Ланэ молча смотрел на меня, и на лице его я прочёл сразу несколько разнородных чувств: тут были и неясный страх перед воспоминанием, и умиление перед временем, когда он был моложе на пятнадцать лет, и озабоченность, и колебания. И вдруг он вскочил с места.
— Да, Ганс, я всё вспомнил, но то, что последовало тогда за моими словами, эта была чистая случайность! — воскликнул он, очевидно, действительно сразу вспомнив всё.
— И дальше вы сказали, — методически продолжал я: — «И вот обезьяна приходит за своим черепом, а три интеллигента сидят и ведут идиотский разговор о Шиллере и Гёте, — так чёрт бы подрал, — так сказали вы, — эту дряблую интеллигентскую душонку с её малокровной кожицей!» Но, к сожалению, ни один из интеллигентов, сидящих в зале, вас тогда не послушал, и вы знаете, чем это кончилось. И вот я весь последний год думаю: да полно, стоит ли тот мир, который мы создаём с вами, хотя бы наших покойников?

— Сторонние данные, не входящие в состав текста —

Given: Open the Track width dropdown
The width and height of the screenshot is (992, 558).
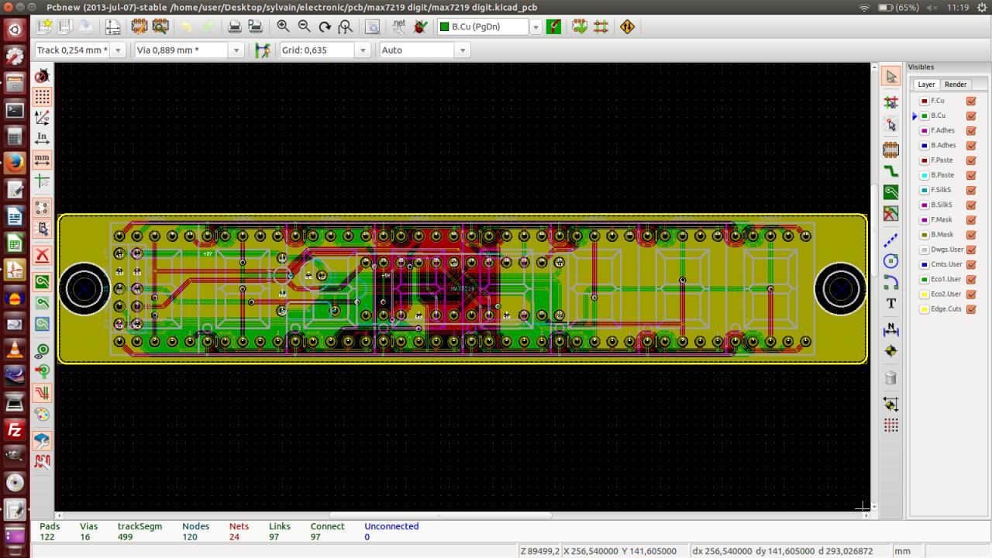Looking at the screenshot, I should coord(118,50).
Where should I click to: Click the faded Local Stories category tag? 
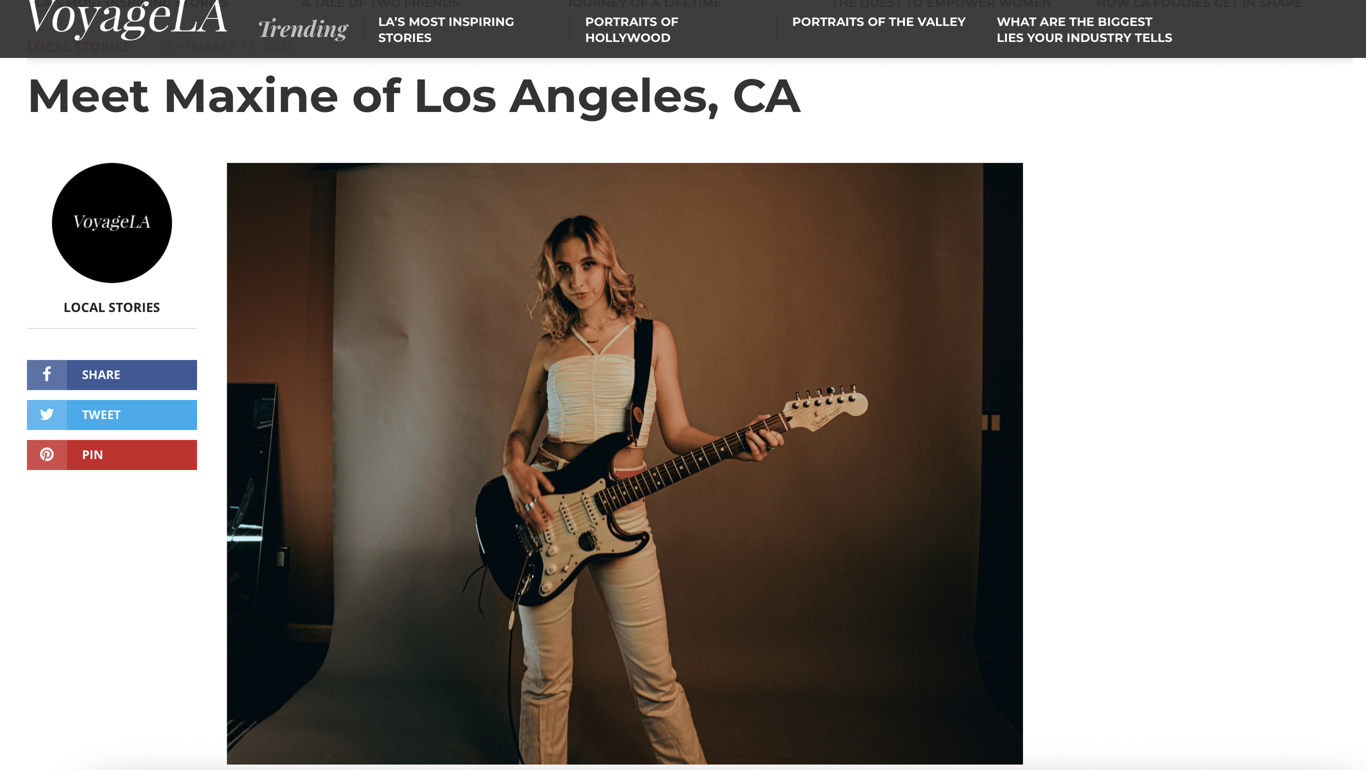tap(78, 48)
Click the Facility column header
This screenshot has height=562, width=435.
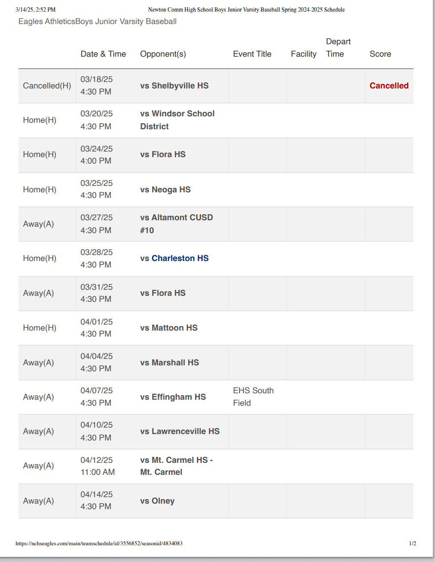[303, 54]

Пока я говорил это, Ланэ сидел, качал в такт моей речи головой, и глаза его были тихи и спокойны. Только при словах «мир, который мы создаём» он чуть поморщился, но возмутиться у него уж не хватило ни сил, ни желания.
— Вы думаете всё-таки, что вы говорите, Ганс? — сказал он вяло и ворчливо. — «Мир, который мы создаём». Но ведь это тот самый мир, в котором живёте и вы, судья праведный, не забывайте же об этом, пожалуйста.
— Живу вместе с Гарднером! — напомнил я ему. — С палачом моего отца, ныне чудесно избавленным от темницы. Ныне он продолжает то дело, за которое пятнадцать лет тому назад он убил моего отца! Как же так? Почему? Ведь он не переменился, он сам мне сказал об этом. Значит, не только он стал нам нужен, но и мы стали для него подходящими партнёрами. Но тогда чей же мир мы строим? Кому он нужен? Кто в нём будет жить?
Ланэ молчал.
— Нет, шеф, говорю серьёзно, или я сошёл с ума, сидя на этих невероятных убийствах, или мир взбесился? Третьего не дано.
Он мне вдруг сказал очень просто и искренне:
— «Если это сумасшествие, Ганс, то в нём есть система». Так, вероятнее всего, словами Шекспира ответил бы вам ваш батюшка, если бы он слышал наш разговор. Вы правы, ваш отец всегда любил выражаться красиво.
— И это его погубило, — грустно улыбнулся я. — Когда я буду писать воспоминания о последнем годе его жизни, я так и начну: «Отец мой любил говорить красиво». — Я помолчал и посмотрел на моего шефа. — Можно мне будет посвятить их вам?
Он вдруг спросил:
— Ганс, можете вы мне поклясться, что в вашем вопросе сейчас не прозвучала угроза? Считаете ли вы, что вам есть чем мне грозить?
Я ответил ему просто и очень серьёзно:
— Откровенно говоря, ещё не знаю. Всё зависит от того, как толковать некоторые правовые понятия. Вы смолодушничали тогда перед Гарднером, это так. Но, прежде всего, что такое малодушие, какова юридическая природа его? Если оно право необходимой обороны, то скажу под присягой, в те годы вы его не превысили — речь действительно шла о вашей жизни. Но вот второй вопрос, и существеннейший: не превысили ли вы его сейчас, зарезая мою статью про живого Гарднера? Тут вопрос о вашей жизни не стоит, вы — редактор, а он только преступник.